Out of the 50 million school children that attend elementary and secondary public schools in the United States, a study has revealed that 60% of the kids eat their school lunch and the remaining 40% eat packed lunches brought from home – but that is not all – researchers found that school lunches are more nutritional and contain essential nutrients than home packed meals.
The researchers adopted the National School Lunch Program Standards as the guide in analyzing the nutritional content of 750 school meals and 560 home-packed lunches in three schools for pre-kindergarten and kindergarten pupils over a 5-day period, and they found that school lunches were higher in quality nutrients than home-made lunches.

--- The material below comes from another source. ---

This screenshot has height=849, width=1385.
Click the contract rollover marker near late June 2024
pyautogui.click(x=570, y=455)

Alisha Farris, a Ph.D candidate at the Virginia Tech University who happens to be the lead researcher and author states that “we found that packed lunches were of less nutritional quality than school lunches.” According to her, most lunches packed from home contained more calories, fat, saturated fat, sugar, Vitamin C, and iron than those of school meals; and food prepared at home for pupils lacked more protein, sodium, fiber, Vitamin A, and calcium than their school variables.

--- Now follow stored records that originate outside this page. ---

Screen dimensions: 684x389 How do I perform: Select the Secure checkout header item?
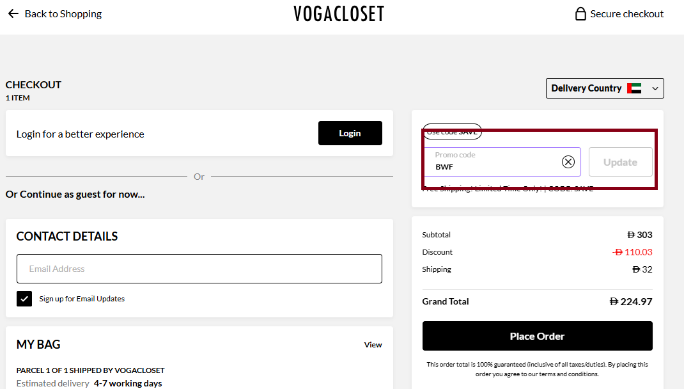(619, 13)
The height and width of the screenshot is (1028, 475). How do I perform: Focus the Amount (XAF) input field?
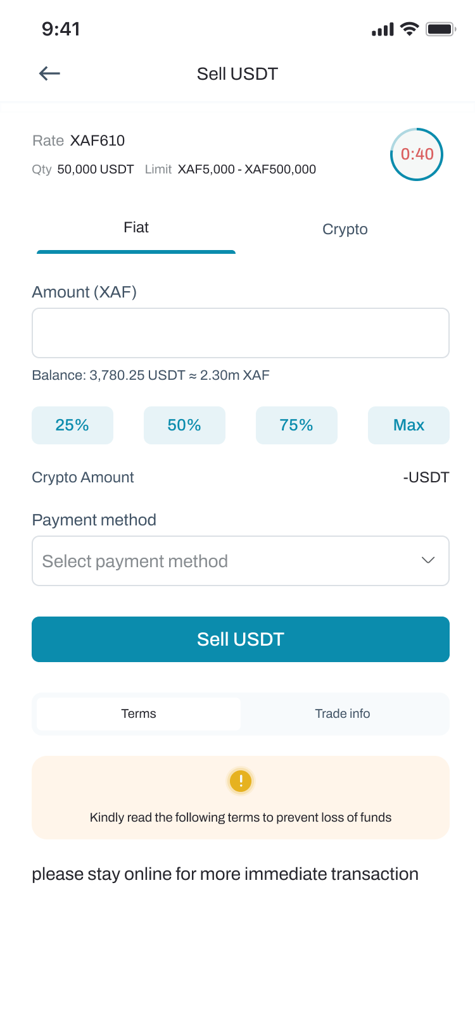point(241,333)
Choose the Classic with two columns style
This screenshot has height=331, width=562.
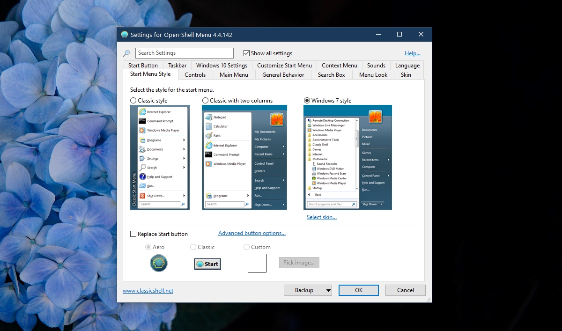tap(205, 100)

The home meals were not all bad, but on the average lesser in quality than school meals. “There was a spectrum. There were some really healthy packed lunches. But overall, they were pretty unhealthy,” says Farris. And this was because, on the average, school lunches contained about 512 calories while home packed meals contained 608 calories; school meals had 26 grams of protein compared to the 18 grams found in home meals; school lunches had almost 1,000 mg of sodium but packed lunches contained only around 880 mg.

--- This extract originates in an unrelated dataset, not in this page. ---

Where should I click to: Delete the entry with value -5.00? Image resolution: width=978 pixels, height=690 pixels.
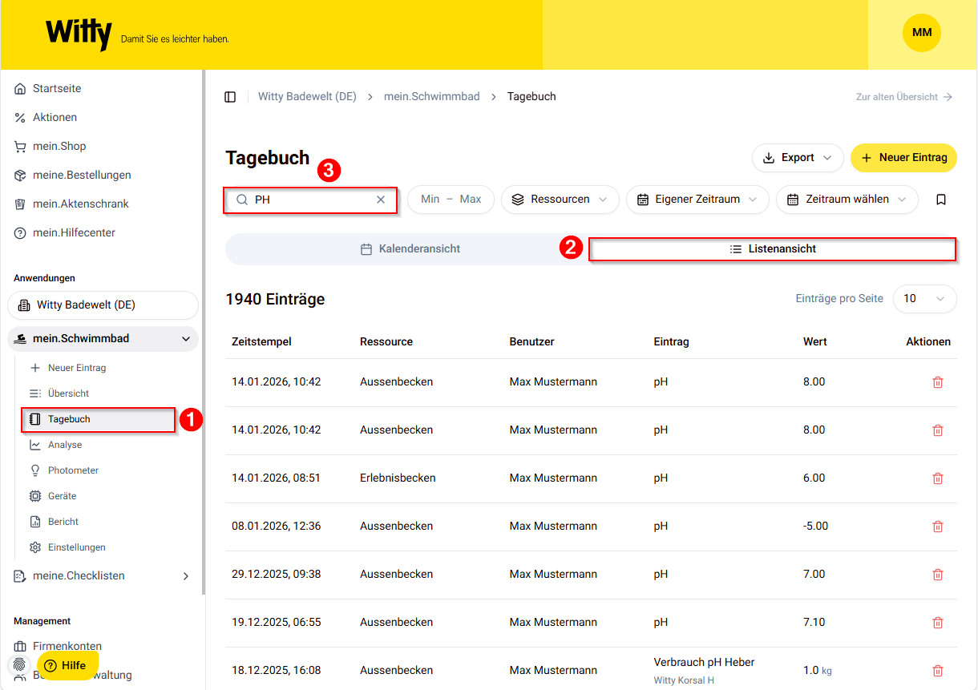pyautogui.click(x=937, y=527)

The director of university nutrition at the Washington University, St. Louis, Connie Diekman, states that “this study provides outcomes that are similar to other studies that show the positive benefits of school lunch. While it is surprising to see the higher sodium content in the school lunch, the nutritional pluses of the school lunch – more fiber, vitamin A and less sugar and saturated fat – make the [nutritional] value aspect of school lunch better.”
And just because the researchers found out that home packed meals contained less of fruits, vegetables, sugar-free juice, and milk, Farris advised parents to “include a fruit, a vegetable, protein, and diary” in children’s lunches. “Pack a sandwich. Put in an apple and carrot sticks,” to make it a completely nutritional food for growing school kids.